Other Medieval Wild Animals

In the Middle Ages, the European bison, or wisent, was still wandering about in herds, but it was quickly becoming extinct like its relative, the aurochs. There seem to have been small herds still in the deepest forests in France in the 15th century. They were vanishing in Macedonia in the Late Classical period, but some survived until the late medieval in remote parts of Bulgaria. The Białowieża Forest on the border of Poland and Belorussia had the last surviving herd. In modern times, some of the handful of bison from zoos were released back to this forest, where there is again a viable herd. Polish bison conservationists have sent animals to many other countries since then, and recently some bison were even released in an English forest.

Hares were native to Northern Europe, while the smaller, fatter rabbits originated in the Atlas Mountains and Iberia. Hares are larger and thinner, with longer ears, but although they look like rabbits to us, genetically they are different: 48 chromosomes, where rabbits have 44. Hares are adapted to living in the wild without burrows: their young are born with eyes open, ready to fend for themselves very quickly.

There’s no record of hares ever being domesticated, but they have always been eaten. This detail is gross, but traditionally, hares were cooked with their blood. In fact, hares were “jugged,” which I used to think meant something like canned. No. It means that they are hung up dead so that the blood will collect inside, instead of draining out. Hares are not kosher for Jews and neither is blood, so that’s definitely one dish that medieval German Jews were not consuming.

Modernization has not been kind to wild cats, although domestic ones have been fat and happy. Smaller wild cats persisted throughout Europe, and there is still a subspecies native to Scotland. But in the medieval mountains, there were lynx, and even Asiatic lions still lived in remote parts of Syria, Turkey and Greece. In Islamic culture and in the Ottoman Empire, lions were much used as symbols of courage, though they were rarely seen. Medieval Europeans often had no idea what a lion looked like, although certainly they had heard of them. One report said that lions gave birth to dead kittens who then came to life, and it was generally believed.

All of the small animals that live in and near water were populous in medieval Europe: otters, beavers, muskrats. Also populous, as today, were the small field animals: foxes, hedgehogs, badgers, and all kinds of weasels, including the northern ones prized for fur. In the mountains, there were many wild goats such as ibex and chamois. Naturally, we can fill in the squirrels, mice, shrews, voles, moles and rats as well. These are found all over the world, then and now. Later to be famous for spreading disease, marmots (ground squirrels) were also all over Europe and Asia — and along the Silk Road.

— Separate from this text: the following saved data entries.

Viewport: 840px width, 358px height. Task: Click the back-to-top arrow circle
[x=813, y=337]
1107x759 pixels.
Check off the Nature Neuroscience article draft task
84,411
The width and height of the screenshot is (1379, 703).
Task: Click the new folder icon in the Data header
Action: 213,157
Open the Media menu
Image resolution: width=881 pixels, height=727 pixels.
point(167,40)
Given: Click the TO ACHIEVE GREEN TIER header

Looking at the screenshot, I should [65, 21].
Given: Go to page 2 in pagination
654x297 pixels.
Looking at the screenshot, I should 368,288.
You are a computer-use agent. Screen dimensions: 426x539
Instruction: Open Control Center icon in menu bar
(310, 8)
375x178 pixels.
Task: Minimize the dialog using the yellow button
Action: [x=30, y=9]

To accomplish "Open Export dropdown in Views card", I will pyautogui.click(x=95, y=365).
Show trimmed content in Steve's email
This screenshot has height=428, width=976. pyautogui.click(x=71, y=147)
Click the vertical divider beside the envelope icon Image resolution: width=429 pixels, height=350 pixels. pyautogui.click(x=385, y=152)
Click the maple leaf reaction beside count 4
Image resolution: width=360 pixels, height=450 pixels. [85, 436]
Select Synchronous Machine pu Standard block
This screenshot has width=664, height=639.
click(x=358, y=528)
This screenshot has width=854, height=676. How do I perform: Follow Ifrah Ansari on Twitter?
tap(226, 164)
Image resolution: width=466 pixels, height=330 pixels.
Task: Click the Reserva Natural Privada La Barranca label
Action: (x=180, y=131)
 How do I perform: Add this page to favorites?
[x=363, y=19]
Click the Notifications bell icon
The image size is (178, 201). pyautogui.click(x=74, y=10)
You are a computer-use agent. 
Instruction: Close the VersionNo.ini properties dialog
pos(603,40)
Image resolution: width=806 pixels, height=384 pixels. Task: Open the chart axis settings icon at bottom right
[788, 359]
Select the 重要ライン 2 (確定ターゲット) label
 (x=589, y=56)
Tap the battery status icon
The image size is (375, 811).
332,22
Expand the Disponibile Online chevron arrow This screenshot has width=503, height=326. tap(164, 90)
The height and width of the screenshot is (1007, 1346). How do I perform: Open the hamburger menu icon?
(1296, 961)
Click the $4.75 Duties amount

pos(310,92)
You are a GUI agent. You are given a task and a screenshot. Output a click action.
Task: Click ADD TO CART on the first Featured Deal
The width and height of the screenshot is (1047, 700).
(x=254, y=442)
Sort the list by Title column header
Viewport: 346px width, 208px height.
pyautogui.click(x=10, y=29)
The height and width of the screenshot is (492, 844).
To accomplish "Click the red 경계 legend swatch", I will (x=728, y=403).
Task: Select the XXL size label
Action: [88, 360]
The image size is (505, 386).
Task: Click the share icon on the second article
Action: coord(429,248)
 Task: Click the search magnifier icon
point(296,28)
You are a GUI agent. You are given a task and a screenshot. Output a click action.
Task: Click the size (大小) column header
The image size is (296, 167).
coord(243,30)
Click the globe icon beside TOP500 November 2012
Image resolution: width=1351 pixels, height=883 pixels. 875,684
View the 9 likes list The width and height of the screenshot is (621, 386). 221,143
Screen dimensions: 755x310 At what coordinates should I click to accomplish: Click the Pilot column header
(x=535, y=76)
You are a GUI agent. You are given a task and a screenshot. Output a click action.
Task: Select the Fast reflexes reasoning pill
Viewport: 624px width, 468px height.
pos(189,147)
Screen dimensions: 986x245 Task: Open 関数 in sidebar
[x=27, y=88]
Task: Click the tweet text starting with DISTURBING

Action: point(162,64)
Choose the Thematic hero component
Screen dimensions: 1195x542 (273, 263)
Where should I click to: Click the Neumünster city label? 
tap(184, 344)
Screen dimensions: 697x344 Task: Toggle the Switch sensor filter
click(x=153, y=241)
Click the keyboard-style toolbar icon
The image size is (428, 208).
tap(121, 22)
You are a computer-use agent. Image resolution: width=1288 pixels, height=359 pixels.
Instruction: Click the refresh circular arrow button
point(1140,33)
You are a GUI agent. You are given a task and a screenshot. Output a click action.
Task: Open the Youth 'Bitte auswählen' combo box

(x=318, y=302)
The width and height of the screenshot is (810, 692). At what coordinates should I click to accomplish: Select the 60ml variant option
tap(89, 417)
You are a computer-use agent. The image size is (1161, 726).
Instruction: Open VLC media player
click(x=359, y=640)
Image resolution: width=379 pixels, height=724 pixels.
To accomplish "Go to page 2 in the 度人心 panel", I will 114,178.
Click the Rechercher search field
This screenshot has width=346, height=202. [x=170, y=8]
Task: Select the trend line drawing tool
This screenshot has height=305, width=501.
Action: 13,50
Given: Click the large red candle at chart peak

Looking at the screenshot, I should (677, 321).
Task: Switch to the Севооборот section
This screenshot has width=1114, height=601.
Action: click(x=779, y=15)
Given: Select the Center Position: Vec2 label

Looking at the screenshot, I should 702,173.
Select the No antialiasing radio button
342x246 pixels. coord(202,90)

Northern Europe does not seem to have been home to venomous snakes, in general; mostly they had rat snakes and whip snakes, both predators of little creatures but harmless to humans. The Mediterranean region of course is another matter: vipers and adders galore. Some vipers lived as far north as Austria. While snakes were part of the legends and lore of Greece and all over Africa and Asia, they didn’t tend to feature so much in Northern European stories.